_Document:_
◆ ◆ ◆ ◆
# Artist Creates Subway Car That Looks Like a Giant Fish



## DET63 (Apr 17, 2011)

> An art exhibition in Beijing is hooking people with its featured piece: a huge subway car that looks like a giant fish.
> The piece, called "Leviathanation," features a giant fish head made from fiberglass that is stuck in front of a train car, while stuffed animals rest on its head.


More

But can you go for a ride in it?


----------



## jis (Apr 18, 2011)

DET63 said:


> > An art exhibition in Beijing is hooking people with its featured piece: a huge subway car that looks like a giant fish.
> > The piece, called "Leviathanation," features a giant fish head made from fiberglass that is stuck in front of a train car, while stuffed animals rest on its head.
> 
> 
> ...


As far as art goes, New York subways have ahd this fish shaped subway car art poster for many years.


----------



## tp49 (Apr 18, 2011)

Hate to tell them this but it's not a subway car. It's a regular coach car. Maybe they'll pop it on the Trans Siberian  .


----------



## DET63 (Apr 19, 2011)

tp49 appears to be right. It looks like the car has a vestibule, for example.


----------



## tp49 (Apr 20, 2011)

DET63 said:


> tp49 appears to be right. It looks like the car has a vestibule, for example.


I would hope so considering I've been living in China for the past eight weeks, ride the subway daily and was on a coach like that yesterday  :lol:


----------
◆ ◆ ◆ ◆
_Exercise task a:_ Please duplicate the part of the forum thread from "Hate to tell" up to and including "(Apr 19, 2011)".

_Supplied material:_
◆ ◆ ◆ ◆
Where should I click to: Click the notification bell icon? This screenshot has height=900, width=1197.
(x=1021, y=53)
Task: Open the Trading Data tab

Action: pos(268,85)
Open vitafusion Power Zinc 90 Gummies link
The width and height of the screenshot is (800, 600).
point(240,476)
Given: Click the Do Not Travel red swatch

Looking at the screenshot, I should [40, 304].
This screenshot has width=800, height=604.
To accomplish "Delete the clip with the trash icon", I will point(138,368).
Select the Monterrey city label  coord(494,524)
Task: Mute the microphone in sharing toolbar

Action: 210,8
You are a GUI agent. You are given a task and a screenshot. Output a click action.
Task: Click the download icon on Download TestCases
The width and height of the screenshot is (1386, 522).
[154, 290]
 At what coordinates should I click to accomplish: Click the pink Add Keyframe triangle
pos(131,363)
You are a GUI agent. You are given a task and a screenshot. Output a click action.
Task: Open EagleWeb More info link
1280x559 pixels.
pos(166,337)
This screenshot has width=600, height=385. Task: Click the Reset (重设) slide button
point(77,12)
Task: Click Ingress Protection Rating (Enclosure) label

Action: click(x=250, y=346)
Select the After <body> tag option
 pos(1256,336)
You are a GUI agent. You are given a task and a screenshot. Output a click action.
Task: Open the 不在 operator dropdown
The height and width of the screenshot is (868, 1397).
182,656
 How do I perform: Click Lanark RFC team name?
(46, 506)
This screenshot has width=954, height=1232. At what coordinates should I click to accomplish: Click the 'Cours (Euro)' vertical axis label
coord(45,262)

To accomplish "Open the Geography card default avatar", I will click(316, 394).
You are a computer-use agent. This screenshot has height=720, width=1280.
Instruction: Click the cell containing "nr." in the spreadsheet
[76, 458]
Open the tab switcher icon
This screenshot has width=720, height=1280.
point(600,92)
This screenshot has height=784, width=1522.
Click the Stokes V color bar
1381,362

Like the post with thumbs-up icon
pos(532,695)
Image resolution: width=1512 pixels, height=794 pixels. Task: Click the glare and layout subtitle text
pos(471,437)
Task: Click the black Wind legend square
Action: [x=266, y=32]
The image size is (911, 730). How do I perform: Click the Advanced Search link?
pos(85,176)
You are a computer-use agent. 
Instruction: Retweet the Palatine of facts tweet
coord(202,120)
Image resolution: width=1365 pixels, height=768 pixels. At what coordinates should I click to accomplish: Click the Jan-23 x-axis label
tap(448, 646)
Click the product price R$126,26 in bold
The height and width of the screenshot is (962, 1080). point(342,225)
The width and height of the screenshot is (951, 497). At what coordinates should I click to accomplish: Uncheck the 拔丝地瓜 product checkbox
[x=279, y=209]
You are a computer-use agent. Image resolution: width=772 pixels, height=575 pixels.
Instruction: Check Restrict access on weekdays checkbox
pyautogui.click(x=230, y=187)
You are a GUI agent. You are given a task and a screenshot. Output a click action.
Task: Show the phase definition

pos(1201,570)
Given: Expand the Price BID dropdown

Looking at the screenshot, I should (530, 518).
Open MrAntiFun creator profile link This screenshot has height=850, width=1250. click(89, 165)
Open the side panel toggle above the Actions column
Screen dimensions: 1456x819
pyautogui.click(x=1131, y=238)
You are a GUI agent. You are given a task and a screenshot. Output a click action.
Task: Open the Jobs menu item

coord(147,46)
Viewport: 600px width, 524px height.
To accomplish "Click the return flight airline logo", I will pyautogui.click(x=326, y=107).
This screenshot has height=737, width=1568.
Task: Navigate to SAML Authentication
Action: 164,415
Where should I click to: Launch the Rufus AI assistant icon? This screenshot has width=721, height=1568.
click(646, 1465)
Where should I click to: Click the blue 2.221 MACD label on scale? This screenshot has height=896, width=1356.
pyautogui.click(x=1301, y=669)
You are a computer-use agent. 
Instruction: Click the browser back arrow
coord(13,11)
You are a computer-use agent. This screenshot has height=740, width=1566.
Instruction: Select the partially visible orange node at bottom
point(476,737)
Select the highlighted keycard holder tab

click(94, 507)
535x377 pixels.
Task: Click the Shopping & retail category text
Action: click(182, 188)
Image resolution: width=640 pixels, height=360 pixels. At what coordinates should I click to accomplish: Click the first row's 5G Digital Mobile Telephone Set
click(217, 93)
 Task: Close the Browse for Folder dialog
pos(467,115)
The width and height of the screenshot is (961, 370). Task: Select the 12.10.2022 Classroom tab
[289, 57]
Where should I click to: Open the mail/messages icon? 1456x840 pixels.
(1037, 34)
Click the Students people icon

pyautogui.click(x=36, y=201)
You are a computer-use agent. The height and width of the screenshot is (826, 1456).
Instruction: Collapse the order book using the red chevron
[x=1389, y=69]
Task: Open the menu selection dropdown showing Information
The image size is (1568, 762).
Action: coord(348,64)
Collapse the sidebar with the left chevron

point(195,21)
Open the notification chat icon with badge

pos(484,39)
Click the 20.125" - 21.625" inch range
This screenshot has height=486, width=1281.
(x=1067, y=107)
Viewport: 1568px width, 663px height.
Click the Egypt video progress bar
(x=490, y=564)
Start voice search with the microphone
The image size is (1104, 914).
◆ ◆ ◆ ◆
_Exercise task b:_ Set down the rows above from the line with "Task: Open the Trading Data tab" up to and including the line with "Looking at the screenshot, I should [40, 304].".

_Expected output a:_
Hate to tell them this but it's not a subway car. It's a regular coach car. Maybe they'll pop it on the Trans Siberian  .


----------



## DET63 (Apr 19, 2011)

_Expected output b:_
Task: Open the Trading Data tab

Action: pos(268,85)
Open vitafusion Power Zinc 90 Gummies link
The width and height of the screenshot is (800, 600).
point(240,476)
Given: Click the Do Not Travel red swatch

Looking at the screenshot, I should [40, 304].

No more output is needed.